# WORK TO COMPLETE
Please return, unchanged, the lines of the material from the one containing "is (1970, 1288)." up to and including the one containing "sidebar-item-appearance: Appearance is".

# PROVIDED DATA
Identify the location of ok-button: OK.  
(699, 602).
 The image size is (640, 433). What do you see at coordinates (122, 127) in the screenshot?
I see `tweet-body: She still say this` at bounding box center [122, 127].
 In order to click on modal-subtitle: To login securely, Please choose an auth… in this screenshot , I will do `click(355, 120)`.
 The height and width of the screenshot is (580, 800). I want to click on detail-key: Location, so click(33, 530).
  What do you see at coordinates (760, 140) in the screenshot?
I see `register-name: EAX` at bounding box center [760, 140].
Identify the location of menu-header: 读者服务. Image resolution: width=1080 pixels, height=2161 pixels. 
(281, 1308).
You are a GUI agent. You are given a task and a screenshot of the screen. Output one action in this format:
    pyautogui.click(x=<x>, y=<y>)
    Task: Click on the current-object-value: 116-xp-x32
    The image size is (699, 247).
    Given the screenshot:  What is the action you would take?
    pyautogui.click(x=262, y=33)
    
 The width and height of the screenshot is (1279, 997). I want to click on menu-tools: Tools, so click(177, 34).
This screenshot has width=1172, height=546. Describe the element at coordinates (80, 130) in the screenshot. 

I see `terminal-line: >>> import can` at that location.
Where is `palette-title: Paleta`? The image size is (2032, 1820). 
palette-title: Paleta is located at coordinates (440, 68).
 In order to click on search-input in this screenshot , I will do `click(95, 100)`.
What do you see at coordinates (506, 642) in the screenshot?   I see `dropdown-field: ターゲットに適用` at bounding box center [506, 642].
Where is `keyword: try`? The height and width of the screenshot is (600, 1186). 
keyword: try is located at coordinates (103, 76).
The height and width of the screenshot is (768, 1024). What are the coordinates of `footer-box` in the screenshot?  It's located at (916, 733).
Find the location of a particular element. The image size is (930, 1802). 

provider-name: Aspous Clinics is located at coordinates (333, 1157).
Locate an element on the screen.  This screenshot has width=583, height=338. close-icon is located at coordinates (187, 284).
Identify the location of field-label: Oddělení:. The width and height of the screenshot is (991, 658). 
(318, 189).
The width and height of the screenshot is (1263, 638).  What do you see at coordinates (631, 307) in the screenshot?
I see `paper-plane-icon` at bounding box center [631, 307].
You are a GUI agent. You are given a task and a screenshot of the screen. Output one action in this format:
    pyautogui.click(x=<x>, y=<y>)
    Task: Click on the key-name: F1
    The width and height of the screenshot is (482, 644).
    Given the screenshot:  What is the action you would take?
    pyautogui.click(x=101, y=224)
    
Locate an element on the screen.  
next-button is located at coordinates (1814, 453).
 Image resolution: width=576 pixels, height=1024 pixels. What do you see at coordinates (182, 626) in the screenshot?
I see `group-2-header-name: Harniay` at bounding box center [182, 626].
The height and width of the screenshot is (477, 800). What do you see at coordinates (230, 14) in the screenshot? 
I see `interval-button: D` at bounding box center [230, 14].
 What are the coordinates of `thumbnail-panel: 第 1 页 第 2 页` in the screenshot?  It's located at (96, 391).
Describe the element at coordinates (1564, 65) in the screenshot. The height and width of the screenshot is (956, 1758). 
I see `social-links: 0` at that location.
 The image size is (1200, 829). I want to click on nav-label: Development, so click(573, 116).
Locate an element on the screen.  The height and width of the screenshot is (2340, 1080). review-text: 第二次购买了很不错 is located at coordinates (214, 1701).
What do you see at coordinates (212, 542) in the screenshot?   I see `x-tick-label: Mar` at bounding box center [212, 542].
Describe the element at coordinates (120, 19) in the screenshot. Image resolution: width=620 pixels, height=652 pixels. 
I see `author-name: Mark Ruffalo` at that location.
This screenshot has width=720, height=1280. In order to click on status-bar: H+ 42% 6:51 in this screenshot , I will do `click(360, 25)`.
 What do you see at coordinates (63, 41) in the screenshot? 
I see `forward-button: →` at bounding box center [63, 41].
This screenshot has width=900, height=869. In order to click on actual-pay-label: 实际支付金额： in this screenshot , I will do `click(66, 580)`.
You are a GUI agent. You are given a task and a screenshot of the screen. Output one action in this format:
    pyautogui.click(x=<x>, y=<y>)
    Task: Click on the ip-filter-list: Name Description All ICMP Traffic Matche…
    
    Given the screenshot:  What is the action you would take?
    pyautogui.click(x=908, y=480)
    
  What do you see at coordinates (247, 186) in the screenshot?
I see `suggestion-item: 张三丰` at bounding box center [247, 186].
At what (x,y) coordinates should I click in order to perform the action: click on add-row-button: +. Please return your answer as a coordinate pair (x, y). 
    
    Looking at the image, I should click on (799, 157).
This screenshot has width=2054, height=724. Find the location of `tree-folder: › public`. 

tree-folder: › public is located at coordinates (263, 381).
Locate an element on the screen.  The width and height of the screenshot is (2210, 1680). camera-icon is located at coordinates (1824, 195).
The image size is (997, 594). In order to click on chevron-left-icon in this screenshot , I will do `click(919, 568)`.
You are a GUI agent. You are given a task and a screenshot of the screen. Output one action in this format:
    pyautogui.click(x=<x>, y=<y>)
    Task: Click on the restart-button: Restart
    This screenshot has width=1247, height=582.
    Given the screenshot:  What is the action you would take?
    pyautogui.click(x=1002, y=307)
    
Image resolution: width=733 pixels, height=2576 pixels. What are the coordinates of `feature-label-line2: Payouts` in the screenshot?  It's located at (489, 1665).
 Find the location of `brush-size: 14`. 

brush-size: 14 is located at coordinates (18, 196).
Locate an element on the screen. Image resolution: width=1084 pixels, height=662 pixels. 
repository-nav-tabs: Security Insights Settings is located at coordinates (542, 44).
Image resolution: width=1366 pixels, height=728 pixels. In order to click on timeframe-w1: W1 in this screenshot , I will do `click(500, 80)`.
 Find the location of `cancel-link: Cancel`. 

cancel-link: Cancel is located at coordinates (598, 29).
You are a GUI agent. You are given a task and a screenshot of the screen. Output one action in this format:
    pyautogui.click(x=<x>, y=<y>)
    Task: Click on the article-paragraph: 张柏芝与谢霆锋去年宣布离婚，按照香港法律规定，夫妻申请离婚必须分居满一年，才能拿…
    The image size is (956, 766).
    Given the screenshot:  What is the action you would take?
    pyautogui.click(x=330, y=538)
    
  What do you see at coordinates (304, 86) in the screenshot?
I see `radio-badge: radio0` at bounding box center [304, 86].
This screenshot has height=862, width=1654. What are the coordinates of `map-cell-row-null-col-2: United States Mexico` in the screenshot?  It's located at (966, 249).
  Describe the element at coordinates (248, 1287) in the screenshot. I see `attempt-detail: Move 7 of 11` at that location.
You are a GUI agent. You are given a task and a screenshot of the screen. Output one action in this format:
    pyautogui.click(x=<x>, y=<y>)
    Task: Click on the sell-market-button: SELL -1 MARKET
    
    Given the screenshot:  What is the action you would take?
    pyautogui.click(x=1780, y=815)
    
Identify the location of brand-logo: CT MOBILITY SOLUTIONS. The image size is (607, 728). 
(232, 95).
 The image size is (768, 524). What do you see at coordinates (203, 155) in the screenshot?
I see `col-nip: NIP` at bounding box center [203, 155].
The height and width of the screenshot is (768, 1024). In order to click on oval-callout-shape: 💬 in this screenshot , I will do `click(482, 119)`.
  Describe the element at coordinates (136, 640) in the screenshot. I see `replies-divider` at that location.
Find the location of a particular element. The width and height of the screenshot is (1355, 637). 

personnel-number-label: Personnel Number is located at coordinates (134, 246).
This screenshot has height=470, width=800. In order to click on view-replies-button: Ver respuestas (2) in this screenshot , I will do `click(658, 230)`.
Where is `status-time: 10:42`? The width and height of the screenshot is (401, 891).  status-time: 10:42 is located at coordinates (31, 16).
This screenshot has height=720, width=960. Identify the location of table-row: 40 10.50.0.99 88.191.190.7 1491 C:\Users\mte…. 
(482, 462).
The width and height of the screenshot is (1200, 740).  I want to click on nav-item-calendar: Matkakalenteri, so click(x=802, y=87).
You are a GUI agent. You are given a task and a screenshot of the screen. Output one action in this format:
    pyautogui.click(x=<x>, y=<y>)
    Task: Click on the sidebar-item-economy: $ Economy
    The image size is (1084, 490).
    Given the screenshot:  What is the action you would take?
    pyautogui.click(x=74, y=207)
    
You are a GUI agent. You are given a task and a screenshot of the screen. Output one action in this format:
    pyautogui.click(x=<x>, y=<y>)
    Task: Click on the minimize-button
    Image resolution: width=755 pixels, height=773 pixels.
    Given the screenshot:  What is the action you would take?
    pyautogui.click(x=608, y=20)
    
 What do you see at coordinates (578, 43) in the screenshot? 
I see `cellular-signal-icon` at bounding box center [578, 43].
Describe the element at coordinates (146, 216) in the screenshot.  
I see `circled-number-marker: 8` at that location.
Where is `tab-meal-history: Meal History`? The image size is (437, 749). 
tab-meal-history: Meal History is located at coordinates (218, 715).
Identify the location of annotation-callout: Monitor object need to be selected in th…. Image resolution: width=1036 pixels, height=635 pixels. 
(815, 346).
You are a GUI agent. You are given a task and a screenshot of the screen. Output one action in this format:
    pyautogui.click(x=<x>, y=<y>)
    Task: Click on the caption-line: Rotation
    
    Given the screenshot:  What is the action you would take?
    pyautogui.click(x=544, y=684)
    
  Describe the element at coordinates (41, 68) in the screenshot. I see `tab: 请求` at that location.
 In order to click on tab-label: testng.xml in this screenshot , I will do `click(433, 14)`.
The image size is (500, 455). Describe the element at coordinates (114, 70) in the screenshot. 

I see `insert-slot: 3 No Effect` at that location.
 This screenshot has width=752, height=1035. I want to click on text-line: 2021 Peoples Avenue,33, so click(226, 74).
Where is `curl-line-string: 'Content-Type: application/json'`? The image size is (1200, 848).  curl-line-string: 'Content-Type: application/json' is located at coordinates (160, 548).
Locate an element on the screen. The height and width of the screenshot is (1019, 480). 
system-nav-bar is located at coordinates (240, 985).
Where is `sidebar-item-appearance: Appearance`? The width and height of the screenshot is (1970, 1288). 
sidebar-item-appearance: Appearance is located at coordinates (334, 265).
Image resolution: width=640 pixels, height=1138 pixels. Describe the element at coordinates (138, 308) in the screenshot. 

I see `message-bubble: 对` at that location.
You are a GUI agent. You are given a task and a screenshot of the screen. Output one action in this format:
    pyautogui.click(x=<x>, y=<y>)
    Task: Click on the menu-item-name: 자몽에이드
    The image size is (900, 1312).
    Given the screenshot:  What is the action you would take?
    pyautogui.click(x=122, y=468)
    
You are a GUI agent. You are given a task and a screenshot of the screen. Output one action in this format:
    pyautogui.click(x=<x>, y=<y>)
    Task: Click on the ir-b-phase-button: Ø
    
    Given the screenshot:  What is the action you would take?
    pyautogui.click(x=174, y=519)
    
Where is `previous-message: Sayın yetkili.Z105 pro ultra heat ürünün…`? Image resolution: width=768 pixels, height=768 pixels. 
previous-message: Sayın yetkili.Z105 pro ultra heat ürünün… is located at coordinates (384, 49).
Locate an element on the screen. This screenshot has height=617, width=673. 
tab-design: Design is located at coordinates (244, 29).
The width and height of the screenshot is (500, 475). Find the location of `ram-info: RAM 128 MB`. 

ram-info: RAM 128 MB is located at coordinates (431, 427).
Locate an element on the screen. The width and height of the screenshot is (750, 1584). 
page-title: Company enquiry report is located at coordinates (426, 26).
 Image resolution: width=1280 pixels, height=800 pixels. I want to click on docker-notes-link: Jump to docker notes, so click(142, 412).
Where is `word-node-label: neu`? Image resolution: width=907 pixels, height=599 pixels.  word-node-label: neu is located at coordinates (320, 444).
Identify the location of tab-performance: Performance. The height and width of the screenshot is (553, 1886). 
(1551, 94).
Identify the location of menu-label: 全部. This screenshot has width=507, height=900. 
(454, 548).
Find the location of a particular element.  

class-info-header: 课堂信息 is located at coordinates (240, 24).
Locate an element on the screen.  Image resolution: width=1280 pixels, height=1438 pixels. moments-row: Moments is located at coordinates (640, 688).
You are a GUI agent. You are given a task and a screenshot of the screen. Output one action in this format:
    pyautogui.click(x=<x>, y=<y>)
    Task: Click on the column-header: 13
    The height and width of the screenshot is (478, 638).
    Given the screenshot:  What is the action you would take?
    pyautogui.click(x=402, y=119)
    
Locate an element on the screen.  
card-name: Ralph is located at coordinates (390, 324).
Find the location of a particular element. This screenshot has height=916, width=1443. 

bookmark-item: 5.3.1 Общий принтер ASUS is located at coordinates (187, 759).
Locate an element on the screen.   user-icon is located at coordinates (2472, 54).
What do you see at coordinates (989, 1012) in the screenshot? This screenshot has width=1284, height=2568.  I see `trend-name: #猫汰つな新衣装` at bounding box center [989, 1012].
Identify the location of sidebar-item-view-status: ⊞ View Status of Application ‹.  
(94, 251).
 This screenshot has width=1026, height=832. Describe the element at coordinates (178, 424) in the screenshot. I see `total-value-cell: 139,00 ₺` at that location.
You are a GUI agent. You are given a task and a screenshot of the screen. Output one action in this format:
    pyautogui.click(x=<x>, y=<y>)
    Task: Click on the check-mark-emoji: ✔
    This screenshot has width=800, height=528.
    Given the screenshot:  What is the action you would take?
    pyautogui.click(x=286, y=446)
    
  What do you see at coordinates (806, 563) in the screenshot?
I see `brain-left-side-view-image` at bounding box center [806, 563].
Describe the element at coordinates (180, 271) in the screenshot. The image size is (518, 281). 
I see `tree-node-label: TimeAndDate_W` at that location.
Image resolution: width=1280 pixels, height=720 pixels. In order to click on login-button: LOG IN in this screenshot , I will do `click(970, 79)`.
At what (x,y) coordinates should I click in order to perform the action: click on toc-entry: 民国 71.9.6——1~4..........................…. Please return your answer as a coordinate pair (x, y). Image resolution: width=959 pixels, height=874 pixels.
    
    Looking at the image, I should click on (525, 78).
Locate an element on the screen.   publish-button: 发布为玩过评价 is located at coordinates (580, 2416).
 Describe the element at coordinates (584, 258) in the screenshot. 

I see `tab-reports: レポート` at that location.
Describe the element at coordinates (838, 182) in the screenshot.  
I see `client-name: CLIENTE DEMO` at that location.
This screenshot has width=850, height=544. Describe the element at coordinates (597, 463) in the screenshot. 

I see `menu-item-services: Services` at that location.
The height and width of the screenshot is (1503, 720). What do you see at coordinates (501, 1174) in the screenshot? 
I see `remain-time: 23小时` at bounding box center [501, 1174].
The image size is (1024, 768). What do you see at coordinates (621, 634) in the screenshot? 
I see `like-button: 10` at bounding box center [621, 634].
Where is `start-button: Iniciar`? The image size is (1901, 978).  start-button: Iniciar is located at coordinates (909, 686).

# EXERCISE RESPONSE
Where is `sidebar-item-appearance: Appearance`? The width and height of the screenshot is (1970, 1288). 
sidebar-item-appearance: Appearance is located at coordinates (334, 265).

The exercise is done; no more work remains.